Exercise description - No pictures go in the copy; retype exactly the lines from the one with "You are a GUI" through the last line of the records.

- - - - -

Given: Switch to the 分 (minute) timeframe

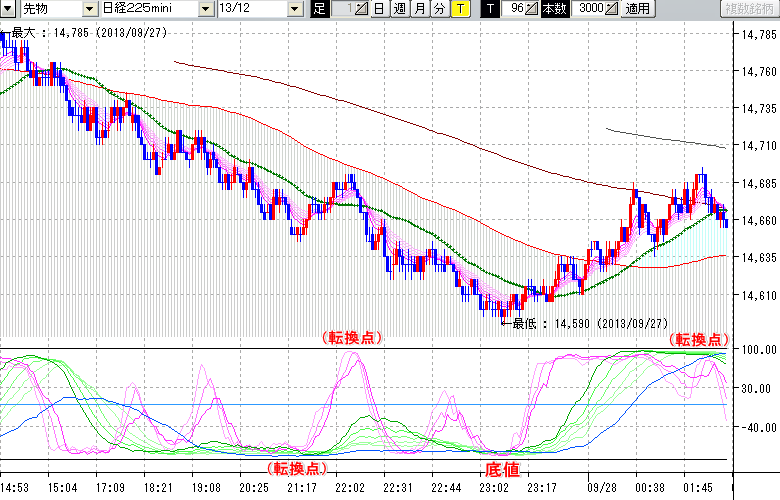Looking at the screenshot, I should 439,9.
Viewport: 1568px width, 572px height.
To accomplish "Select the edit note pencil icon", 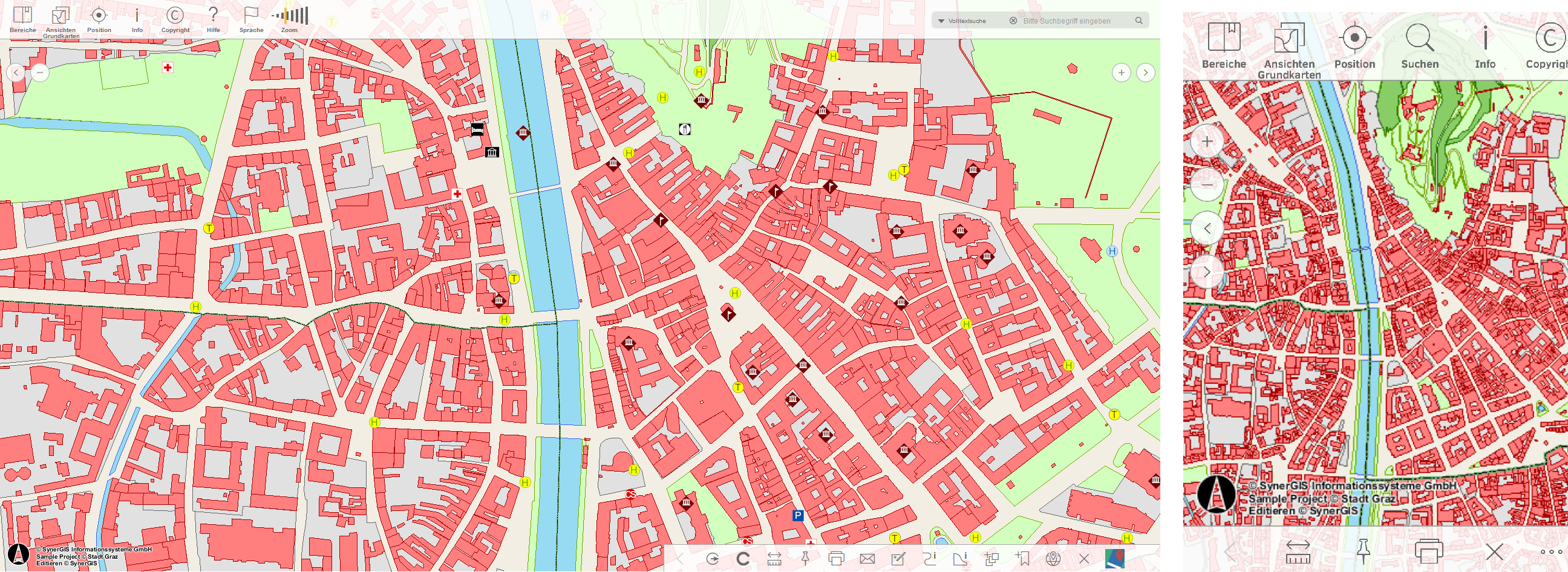I will [x=898, y=559].
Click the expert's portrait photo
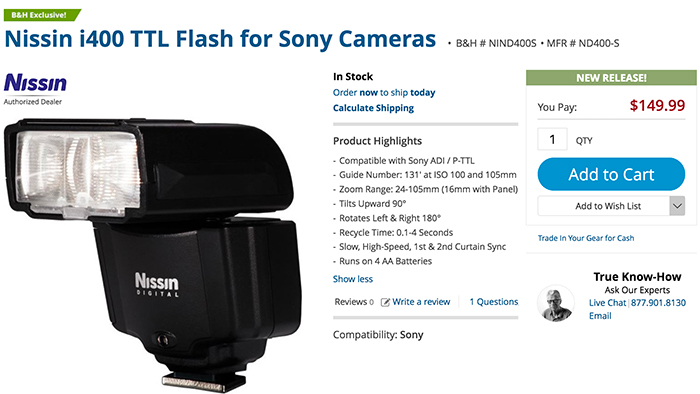Screen dimensions: 700x394 coord(555,303)
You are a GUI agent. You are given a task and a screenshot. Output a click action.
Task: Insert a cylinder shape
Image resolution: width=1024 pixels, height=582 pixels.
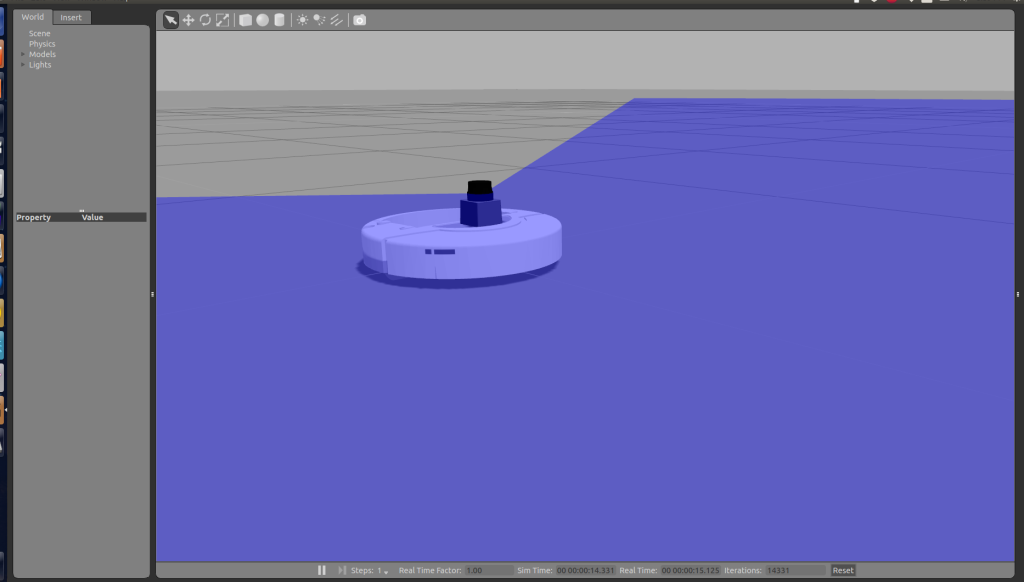point(279,19)
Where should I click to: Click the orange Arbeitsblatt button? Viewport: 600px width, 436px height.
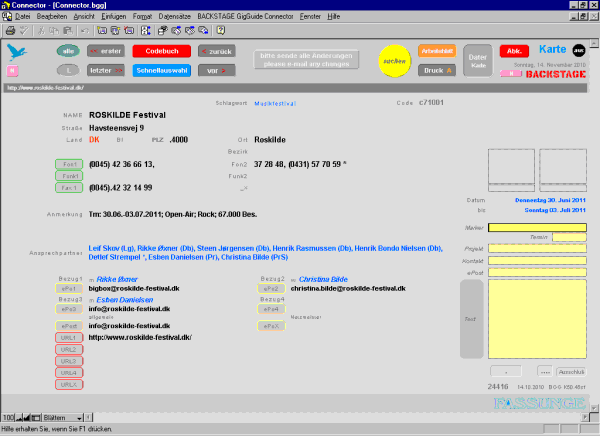(x=437, y=50)
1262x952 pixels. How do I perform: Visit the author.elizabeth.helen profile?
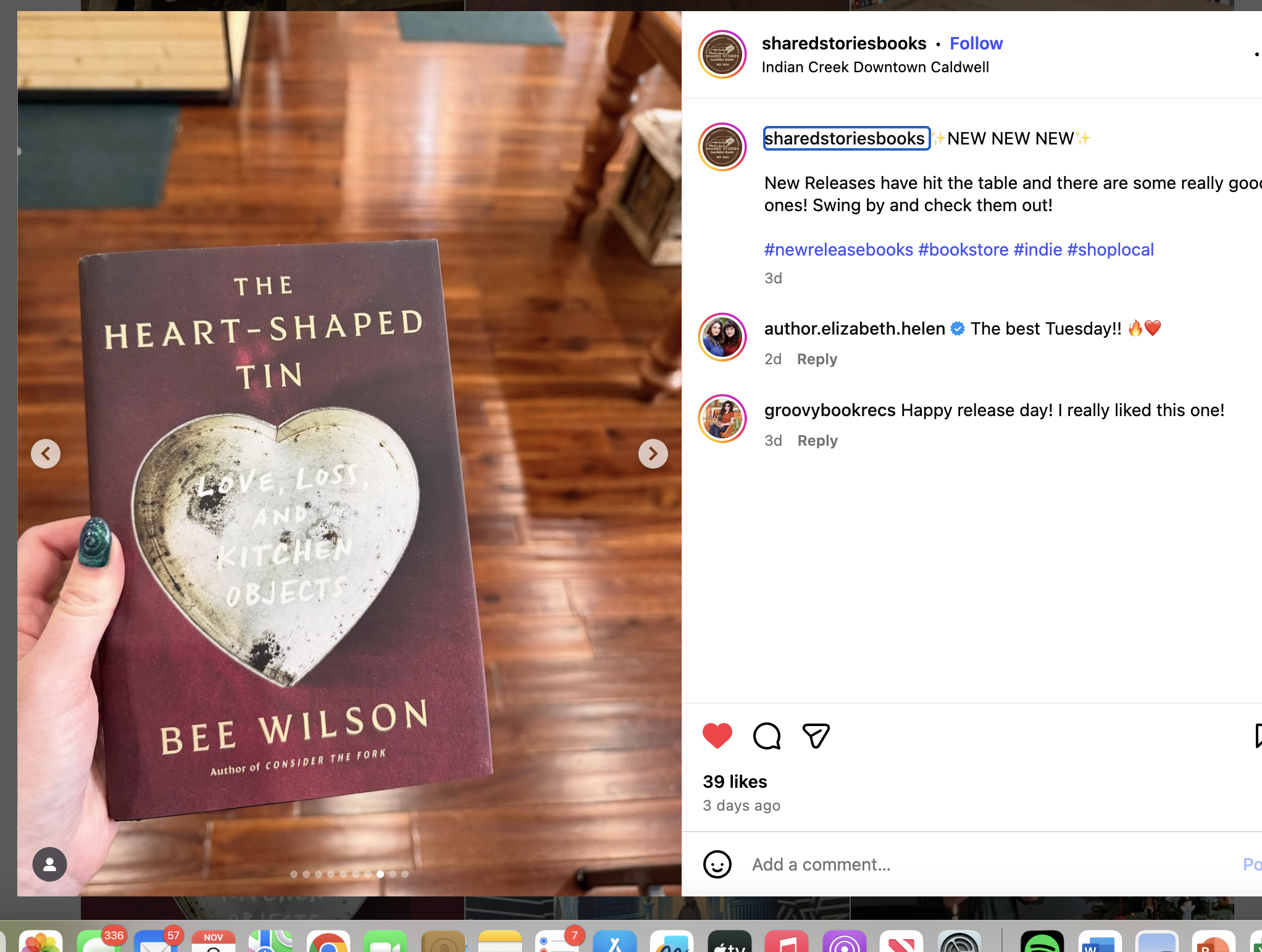click(x=855, y=328)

- - - - -

Solution to the problem -
You are a GUI agent. You are given a task and a screenshot. Output a click action.
Task: Insert a cylinder shape
Image resolution: width=1024 pixels, height=582 pixels.
point(279,19)
Where should I click to: Click the orange Arbeitsblatt button? Viewport: 600px width, 436px height.
(x=437, y=50)
1262x952 pixels. How do I perform: Visit the author.elizabeth.helen profile?
click(x=855, y=328)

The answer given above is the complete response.